Excerpted passage:
— START —
Connecting to an Amazon S3 Bucket through the S3A Connector

  1. This document covers how to connect to and authenticate with S3 stores, primarily AWS S3.
  2. There have been changes in this mechanism between the V1 and V2 SDK, in particular specifying the region is now preferred to specifying the regional S3 endpoint.
  3. For connecting to third-party stores, please read Working with Third-party S3 Stores after reading this document.

Foundational Concepts

AWS Regions and Availability Zones

AWS provides storage, compute and other services around the world, in regions.

Data in S3 is stored buckets; each bucket is a single region.

There are some “special” regions: China, AWS GovCloud. It is believed that the S3A connector works in these places, at least to the extent that nobody has complained about it not working.

Endpoints

The S3A connector connects to Amazon S3 storage over HTTPS connections, either directly or through an HTTP proxy. HTTP HEAD and GET, PUT, POST and DELETE requests are invoked to perform different read/write operations against the store.

There are multiple ways to connect to an S3 bucket

The S3A connector supports all these; S3 Endpoints are the primary mechanism used -either explicitly declared or automatically determined from the declared region of the bucket.

Not supported: * AWS Snowball.

As of December 2023, AWS S3 uses Transport Layer Security (TLS) version 1.2 to secure the communications channel; the S3A client is does this through the Apache HttpClient library.

Third party stores

Third-party stores implementing the S3 API are also supported. These often only implement a subset of the S3 API; not all features are available. If TLS authentication is used, then the HTTPS certificates for the private stores MUST be installed on the JVMs on hosts within the Hadoop cluster.

See Working with Third-party S3 Stores after reading this document.

Connection Settings

There are three core settings to connect to an S3 store, endpoint, region and whether or not to use path style access.

<property>
  <name>fs.s3a.endpoint</name>
  <description>AWS S3 endpoint to connect to. An up-to-date list is
    provided in the AWS Documentation: regions and endpoints. Without this
    property, the endpoint/hostname of the S3 Store is inferred from
    the value of fs.s3a.endpoint.region, fs.s3a.endpoint.fips and more.
  </description>
</property>

<property>
  <name>fs.s3a.endpoint.region</name>
  <value>REGION</value>
  <description>AWS Region of the data</description>
</property>

<property>
  <name>fs.s3a.path.style.access</name>
  <value>false</value>
  <description>Enable S3 path style access by disabling the default virtual hosting behaviour.
— END —
Brief 1: Write out the part of the S3A connection guide that runs from "There are some" down to "of the bucket.".
The S3A connection guide and the entries are two unrelated pieces of material.

Excerpted data:
— START —
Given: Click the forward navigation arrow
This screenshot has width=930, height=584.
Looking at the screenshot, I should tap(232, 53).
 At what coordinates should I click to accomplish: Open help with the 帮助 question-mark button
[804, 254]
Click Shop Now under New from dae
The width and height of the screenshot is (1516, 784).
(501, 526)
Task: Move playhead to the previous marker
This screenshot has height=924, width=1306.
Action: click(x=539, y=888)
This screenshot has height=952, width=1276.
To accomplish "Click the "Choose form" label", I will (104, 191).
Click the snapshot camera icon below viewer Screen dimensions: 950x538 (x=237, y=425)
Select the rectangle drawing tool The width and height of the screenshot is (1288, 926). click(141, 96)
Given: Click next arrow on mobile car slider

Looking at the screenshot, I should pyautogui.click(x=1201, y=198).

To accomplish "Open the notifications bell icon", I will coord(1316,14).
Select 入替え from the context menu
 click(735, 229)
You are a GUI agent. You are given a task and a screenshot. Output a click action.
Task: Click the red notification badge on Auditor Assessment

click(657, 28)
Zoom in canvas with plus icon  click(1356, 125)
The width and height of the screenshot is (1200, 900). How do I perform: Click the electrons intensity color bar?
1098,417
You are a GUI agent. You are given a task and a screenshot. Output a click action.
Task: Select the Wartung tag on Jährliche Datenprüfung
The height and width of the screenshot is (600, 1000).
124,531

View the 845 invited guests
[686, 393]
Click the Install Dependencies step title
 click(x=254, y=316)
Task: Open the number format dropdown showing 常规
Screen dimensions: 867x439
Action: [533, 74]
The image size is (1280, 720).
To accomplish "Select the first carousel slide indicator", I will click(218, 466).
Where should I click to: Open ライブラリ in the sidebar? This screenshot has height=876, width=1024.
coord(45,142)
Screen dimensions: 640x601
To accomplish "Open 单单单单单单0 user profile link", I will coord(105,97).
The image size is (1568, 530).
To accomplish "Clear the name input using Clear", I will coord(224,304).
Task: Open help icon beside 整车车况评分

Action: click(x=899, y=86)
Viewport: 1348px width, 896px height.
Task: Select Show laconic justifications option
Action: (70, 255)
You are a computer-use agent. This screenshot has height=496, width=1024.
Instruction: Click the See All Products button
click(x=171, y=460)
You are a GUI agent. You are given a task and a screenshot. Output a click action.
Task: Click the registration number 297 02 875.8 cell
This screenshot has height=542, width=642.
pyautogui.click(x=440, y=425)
— END —
Brief 2: Pick out every line of the entries that contains the string "will", treating uppercase and lowercase as different.

Answer 1:
There are some “special” regions: China, AWS GovCloud. It is believed that the S3A connector works in these places, at least to the extent that nobody has complained about it not working.

Endpoints

The S3A connector connects to Amazon S3 storage over HTTPS connections, either directly or through an HTTP proxy. HTTP HEAD and GET, PUT, POST and DELETE requests are invoked to perform different read/write operations against the store.

There are multiple ways to connect to an S3 bucket

The S3A connector supports all these; S3 Endpoints are the primary mechanism used -either explicitly declared or automatically determined from the declared region of the bucket.

Answer 2:
To accomplish "Click the "Choose form" label", I will (104, 191).
To accomplish "Open the notifications bell icon", I will coord(1316,14).
To accomplish "Select the first carousel slide indicator", I will click(218, 466).
To accomplish "Open 单单单单单单0 user profile link", I will coord(105,97).
To accomplish "Clear the name input using Clear", I will coord(224,304).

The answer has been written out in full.